Du côté des prud'hommes
L'obligation de nourrir le
personnel dans la profession des hôtels, cafés, restaurants résulte à la fois d'un
usage confirmé par un arrêt Parodi du 22 février 1946 (modifié le 1er octobre 1947) et
du Code du travail (articles D 141-6, D 141-8 et suivants découlant du décret du 17
avril 1951).
Cette obligation de nourriture a, bien évidement, des conséquences sur la rémunération
du personnel.
La première de celles-ci concerne l'évaluation du salaire brut, qu'il s'agisse du SMIC
hôtelier ou d'un salaire supérieur. Les avantages en nature nourriture doivent-ils être
pris en considération pour déterminer le salaire brut, et si oui, dans quelles
conditions ? Ce sont les deux questions auxquelles devait répondre, dans une première
affaire, le conseil de prud'hommes de Paris.
Premier cas
Celle-ci concerne un hôtel du quartier Saint-Michel à Paris. Longtemps hôtel à prix
modestes il abrita, à ce titre, les fameux artistes de la Beat Generation. Cet hôtel
est, depuis, devenu un luxueux hôtel 4 étoiles au charme certain. S'il a su évoluer
afin de devenir un des plus beaux fleurons de l'hôtellerie parisienne offrant de superbes
prestations à sa clientèle, il l'a fait pense-t-il dans le respect de la législation
sociale.
Aussi, lorsqu'elle reçoit de son veilleur de nuit une lettre de démission puis une
convocation devant le conseil de prud'hommes de Paris, la direction de l'hôtel est pour
le moins surprise. Le veilleur de nuit demande à ce que son employeur soit condamné à
lui verser un rappel de salaire. Selon lui, il aurait été rémunéré à un taux horaire
inférieur au SMIC.
Lors de l'audience de jugement, le salarié explique que s'il divise son salaire brut (la
première ligne de son bulletin de paie) par le nombre d'heures qu'il a accomplies, il
obtient un taux horaire inférieur à celui du SMIC. Il précise qu'il prend pourtant en
considération des heures d'équivalence, puisqu'il effectue sa division sur la base de
186 h 33, base sur laquelle il doit être rémunéré de par la convention collective
nationale du 30 avril 1997. Il ajoute que l'employeur ne lui octroie qu'un seul repas de
nuit alors que l'ensemble de ses collègues de travail se voient appliquer un usage en
vertu duquel il est octroyé à chaque salarié deux repas dès lors qu'ils travaillent
plus de 5 heures par jour.
Le salarié précise que ses repas ne doivent pas être pris en considération pour
apprécier si le SMIC est respecté. Il conclut en demandant un rappel de salaire de
l'ordre de 16 000 F.
L'hôtelier réplique à ces arguments qu'il n'a fait que respecter les dispositions sur
les avantages en nature nourriture propres à sa branche d'activité. Il indique ainsi
qu'en vertu de l'article
D 141-8 du Code du travail, les avantages en nature octroyés au salarié sont pris en
considération pour la moitié de leur valeur dans le calcul du SMIC.

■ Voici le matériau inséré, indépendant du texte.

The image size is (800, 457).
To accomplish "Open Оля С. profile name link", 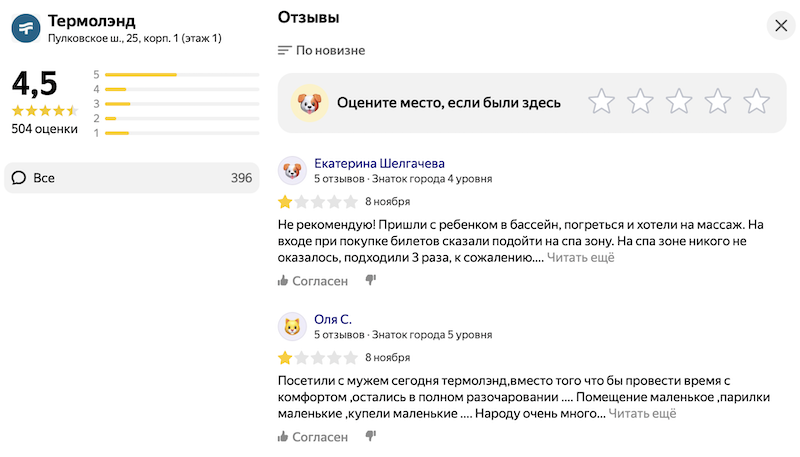I will pos(333,319).
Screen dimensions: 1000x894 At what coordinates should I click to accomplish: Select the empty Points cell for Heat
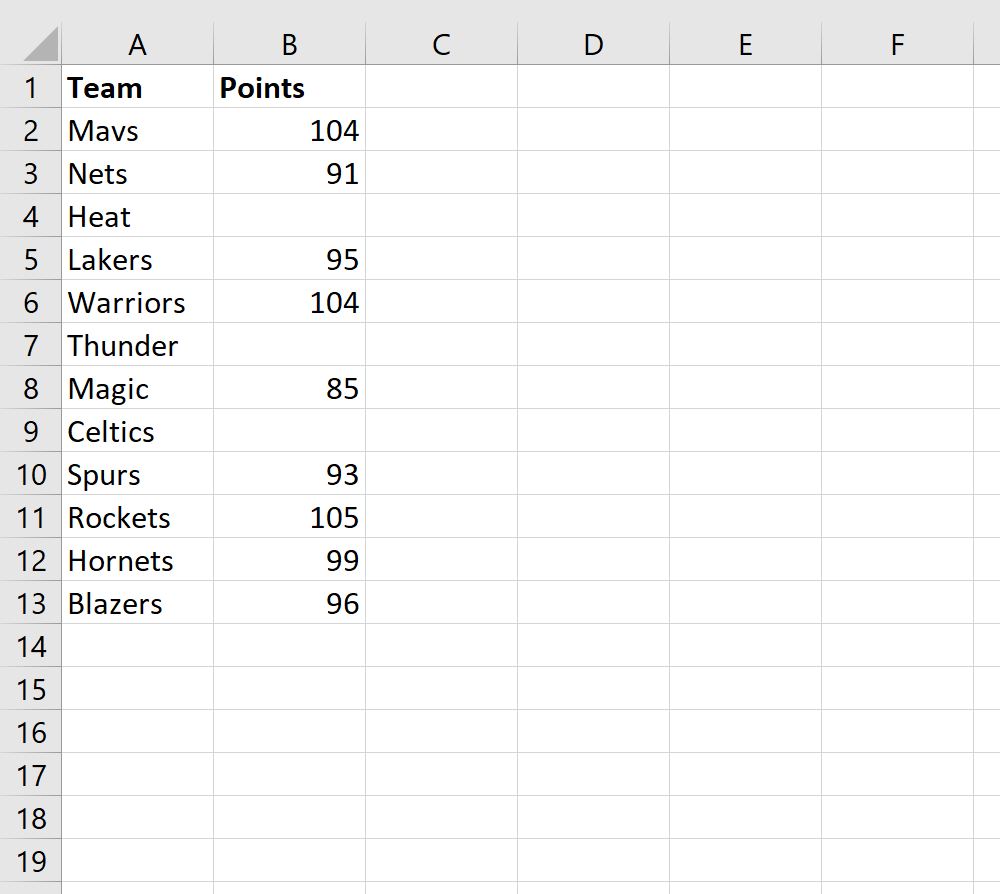click(289, 217)
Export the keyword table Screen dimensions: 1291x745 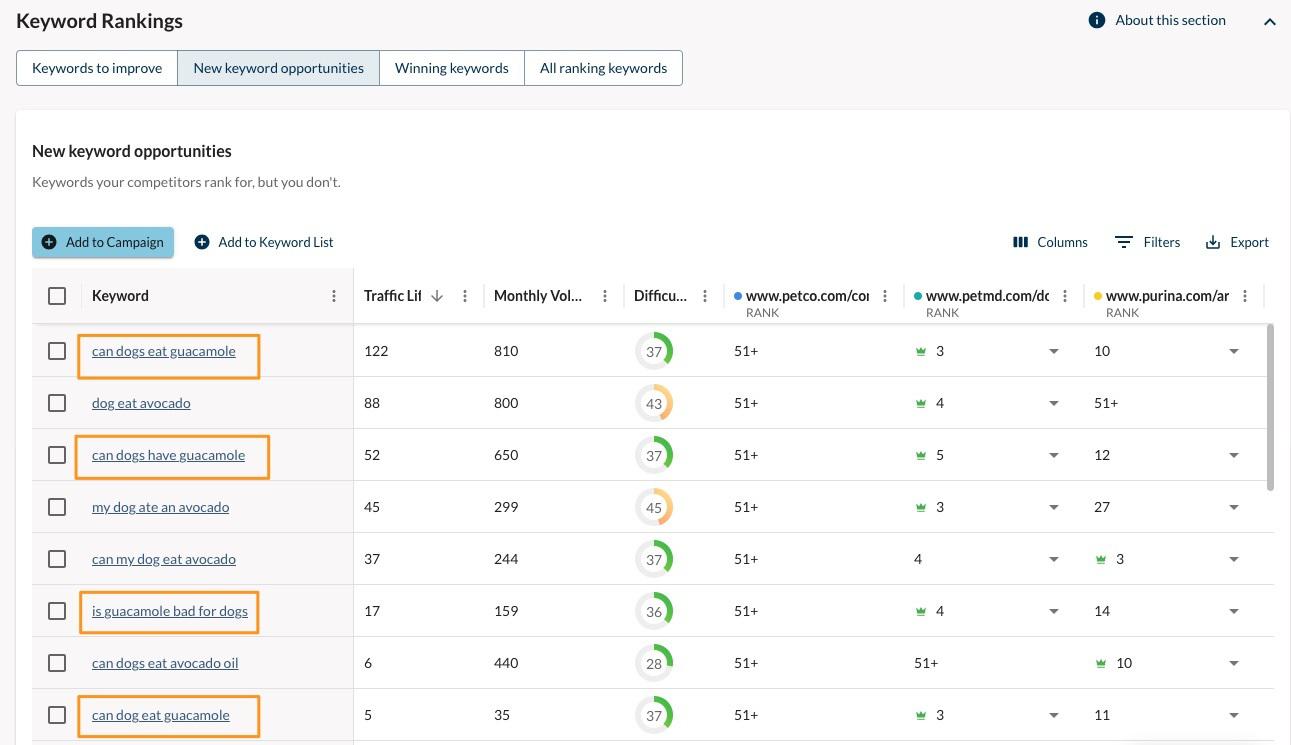click(x=1237, y=242)
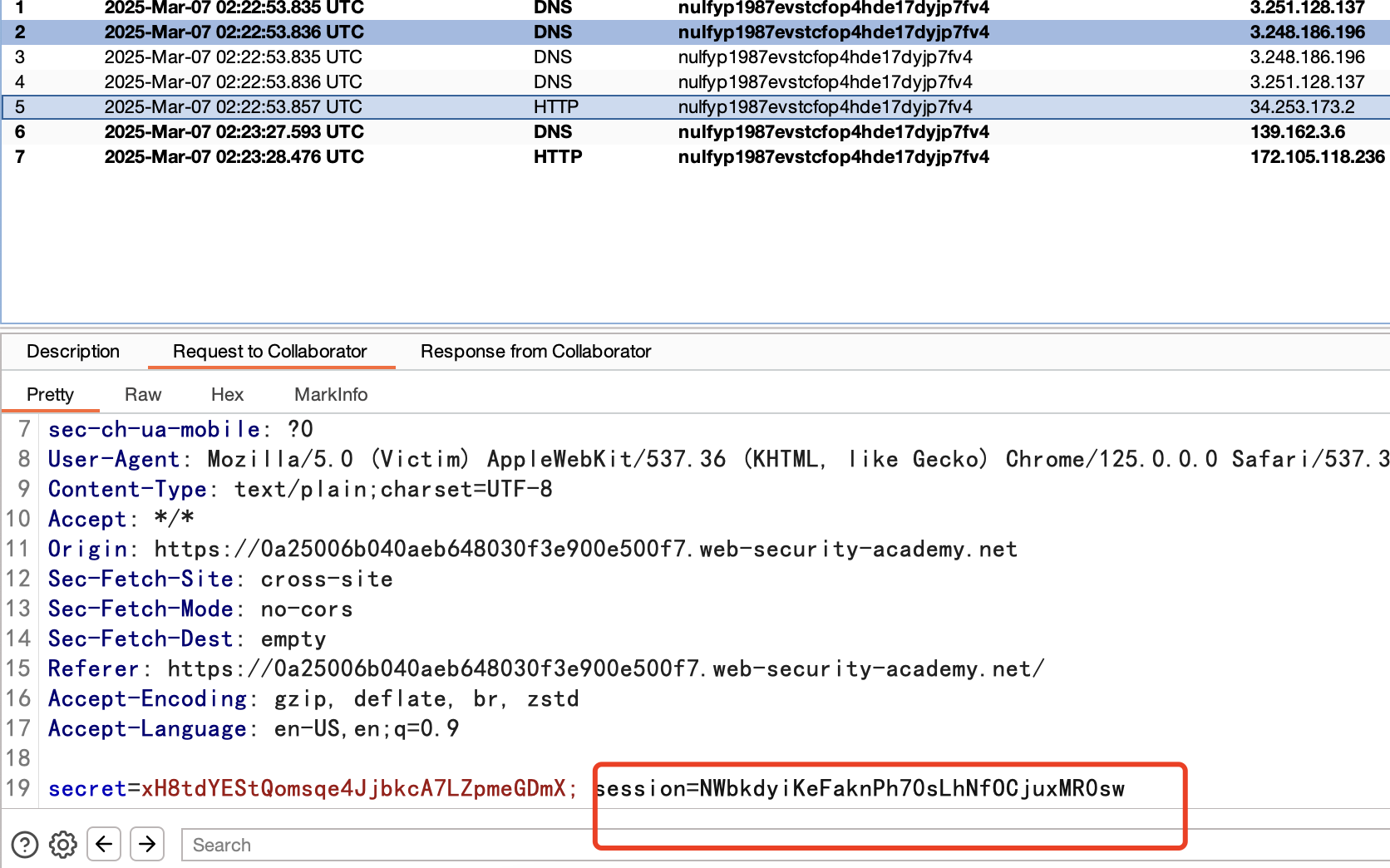
Task: Switch to Raw view
Action: [x=143, y=394]
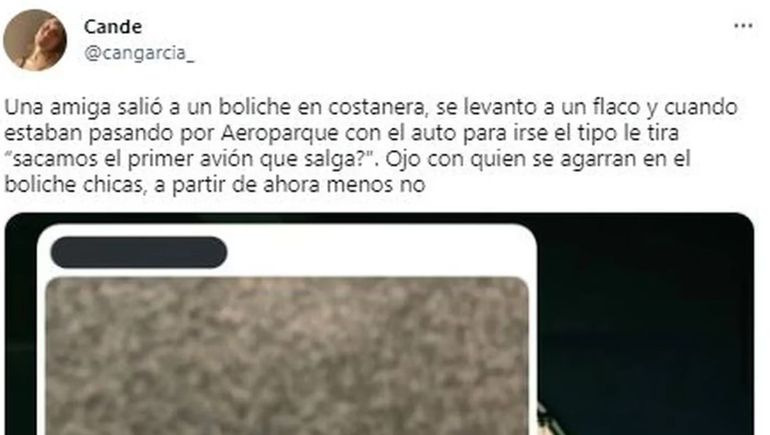Select the word 'Ojo' in the tweet text
The height and width of the screenshot is (435, 770).
(403, 160)
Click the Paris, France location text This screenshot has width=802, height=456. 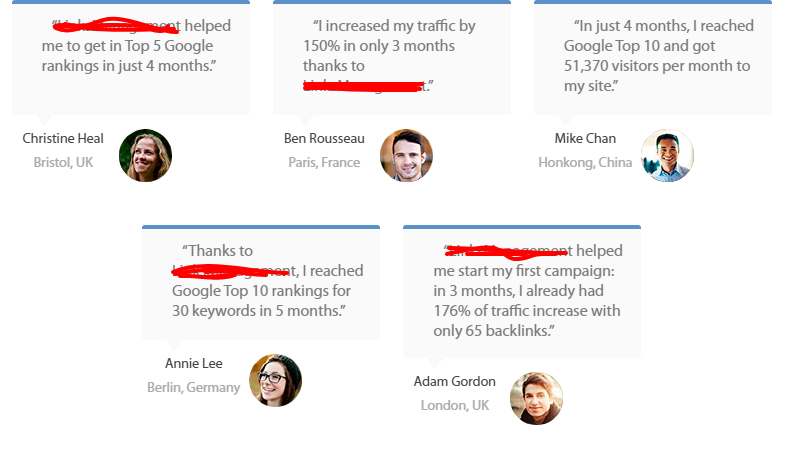tap(324, 163)
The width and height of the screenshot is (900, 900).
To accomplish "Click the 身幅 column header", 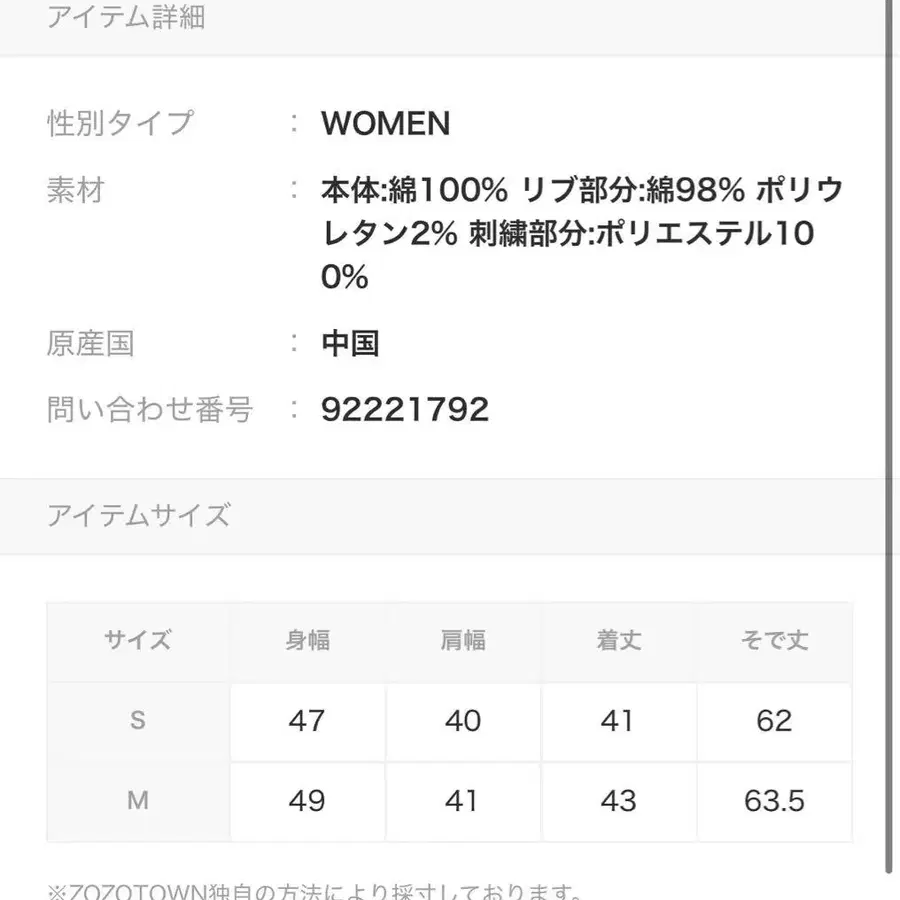I will tap(307, 641).
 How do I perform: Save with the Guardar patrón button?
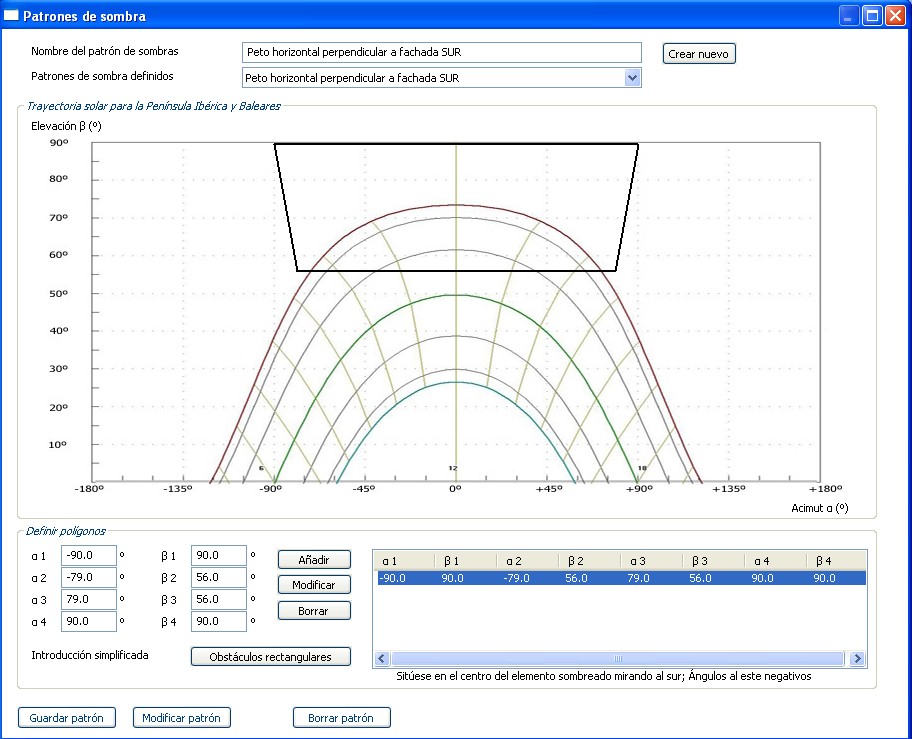click(x=67, y=718)
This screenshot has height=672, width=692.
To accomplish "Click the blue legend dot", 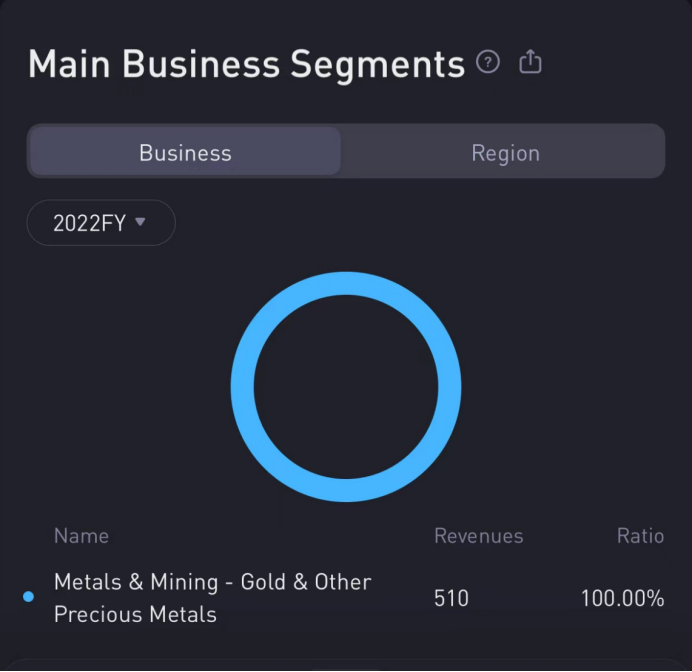I will pyautogui.click(x=28, y=597).
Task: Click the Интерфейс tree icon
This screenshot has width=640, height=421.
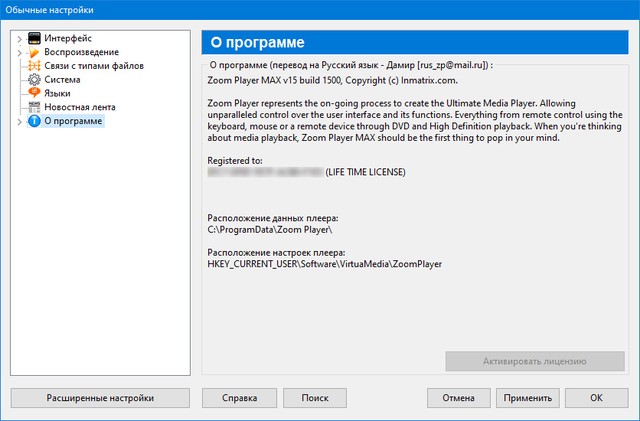Action: pos(34,38)
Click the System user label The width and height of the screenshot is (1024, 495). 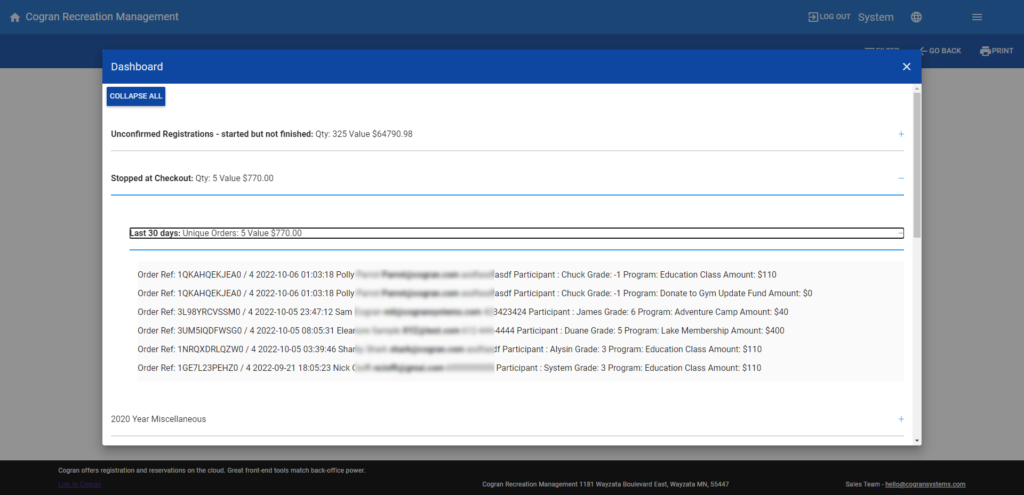[876, 17]
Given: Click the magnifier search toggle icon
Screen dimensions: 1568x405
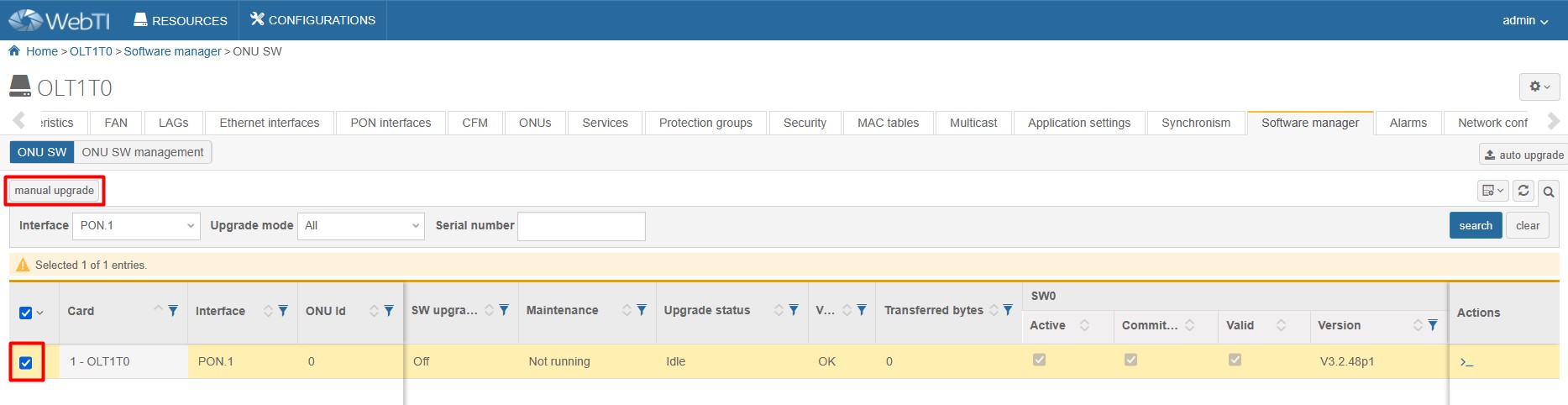Looking at the screenshot, I should point(1549,192).
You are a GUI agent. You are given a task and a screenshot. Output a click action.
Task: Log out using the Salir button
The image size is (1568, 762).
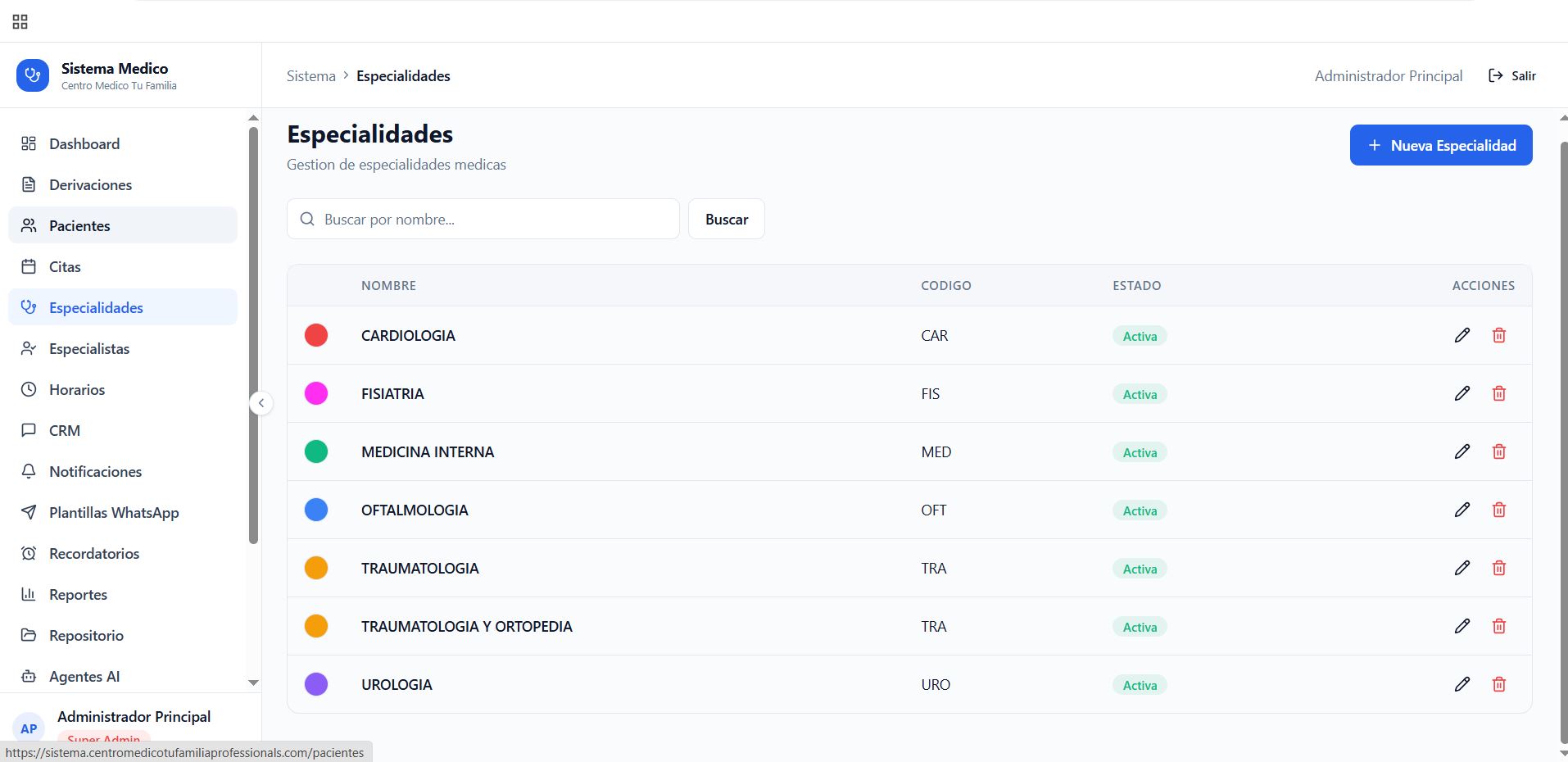(x=1512, y=75)
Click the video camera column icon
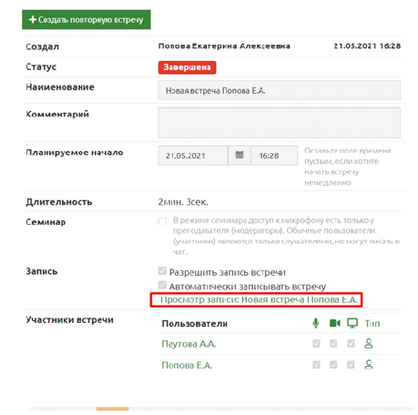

Aussi, pour calculer le SMIC hôtelier versé à son veilleur de nuit, il a multiplié le
taux horaire du SMIC par le nombre d'heures rémunérées. De ce salaire de base, il a
déduit la moitié de la valeur de la nourriture octroyée au salarié pour obtenir un
salaire minimum en espèces garanti (SMEG). Enfin, à ce SMEG, il a ajouté la totalité
de la nourriture, à raison de 2 repas par jour, afin d'obtenir le SMIC hôtelier. C'est
donc de façon tout à fait légitime qu'a été calculée la rémunération du salarié.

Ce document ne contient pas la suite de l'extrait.